第25回応用力学シンポジウム

Presentation information

Common session

Organized Session(リスクと不確実性の定量化)

企画セッション: リスクと不確実性の定量化

Sat. May 28, 2022 1:00 PM - 3:15 PM Meeting room A (Online)

座長:本田 利器(東京大学)

1:00 PM - 1:15 PM

[2A13-21-01] Hierarchical Bayesian Inference for Parameter Uncertainty Quantification

Masaru Kitahara2, *Takeshi Kitahara1, Michael Beer2 (1. Kanto Gakuin University, 2. Leibniz University Hannover)

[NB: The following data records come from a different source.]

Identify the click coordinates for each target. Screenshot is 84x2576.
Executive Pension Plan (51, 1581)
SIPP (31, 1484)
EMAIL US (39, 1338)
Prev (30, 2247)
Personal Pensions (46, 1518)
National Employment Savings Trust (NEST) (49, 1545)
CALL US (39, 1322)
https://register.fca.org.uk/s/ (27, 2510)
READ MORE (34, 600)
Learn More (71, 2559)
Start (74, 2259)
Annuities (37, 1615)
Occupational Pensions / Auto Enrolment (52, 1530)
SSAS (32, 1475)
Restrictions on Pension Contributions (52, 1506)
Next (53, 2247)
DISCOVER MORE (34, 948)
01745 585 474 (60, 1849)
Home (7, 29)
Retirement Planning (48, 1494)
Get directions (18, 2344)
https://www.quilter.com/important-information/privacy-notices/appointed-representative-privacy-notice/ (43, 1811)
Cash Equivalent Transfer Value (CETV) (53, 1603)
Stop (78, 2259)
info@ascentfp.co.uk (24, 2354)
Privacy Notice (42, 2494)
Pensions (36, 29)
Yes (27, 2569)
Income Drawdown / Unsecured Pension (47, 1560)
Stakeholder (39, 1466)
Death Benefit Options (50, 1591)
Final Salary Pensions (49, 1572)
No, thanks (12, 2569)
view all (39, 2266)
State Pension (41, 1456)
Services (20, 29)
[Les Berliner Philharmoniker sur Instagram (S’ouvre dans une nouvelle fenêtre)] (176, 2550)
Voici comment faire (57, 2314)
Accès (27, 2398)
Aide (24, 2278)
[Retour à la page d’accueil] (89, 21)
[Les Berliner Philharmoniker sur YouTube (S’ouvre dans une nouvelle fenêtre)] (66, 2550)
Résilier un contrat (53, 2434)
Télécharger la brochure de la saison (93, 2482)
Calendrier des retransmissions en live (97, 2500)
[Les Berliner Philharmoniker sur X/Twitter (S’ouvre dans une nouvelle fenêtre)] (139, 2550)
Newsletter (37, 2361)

Keywords:Hierarchical Bayesian, Stochastic Model Updating, Staircase Density function, Uncertainty Quantification

In the Bayesian approach, not a single set of model predictions but their probability distribution can be derived from the posterior distribution. However, the classical Bayesian approach generally relies on the assumption that the prediction error follows a Gaussian distribution. The hierarchical Bayesian approach, hence, has gained attention, where a specific distribution is assigned to model parameters and its hyper-parameters are updated. While the main issue of this approach is the choice of the distribution, we propose to employ the staircase density functions to flexibly approximate a wide of distributions. The proposed approach is demonstrated on numerical examples.